▶ _PROVIDED INFORMATION_:
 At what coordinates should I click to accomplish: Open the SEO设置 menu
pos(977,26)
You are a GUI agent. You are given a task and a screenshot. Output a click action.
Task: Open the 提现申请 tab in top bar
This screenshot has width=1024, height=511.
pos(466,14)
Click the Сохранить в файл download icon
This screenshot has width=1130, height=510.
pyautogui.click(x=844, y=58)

▶ _REQUIREMENT_: Copy the lines above exactly as they appear.

▶ _WRITTEN SOLUTION_:
 At what coordinates should I click to accomplish: Open the SEO设置 menu
pos(977,26)
You are a GUI agent. You are given a task and a screenshot. Output a click action.
Task: Open the 提现申请 tab in top bar
This screenshot has width=1024, height=511.
pos(466,14)
Click the Сохранить в файл download icon
This screenshot has width=1130, height=510.
pyautogui.click(x=844, y=58)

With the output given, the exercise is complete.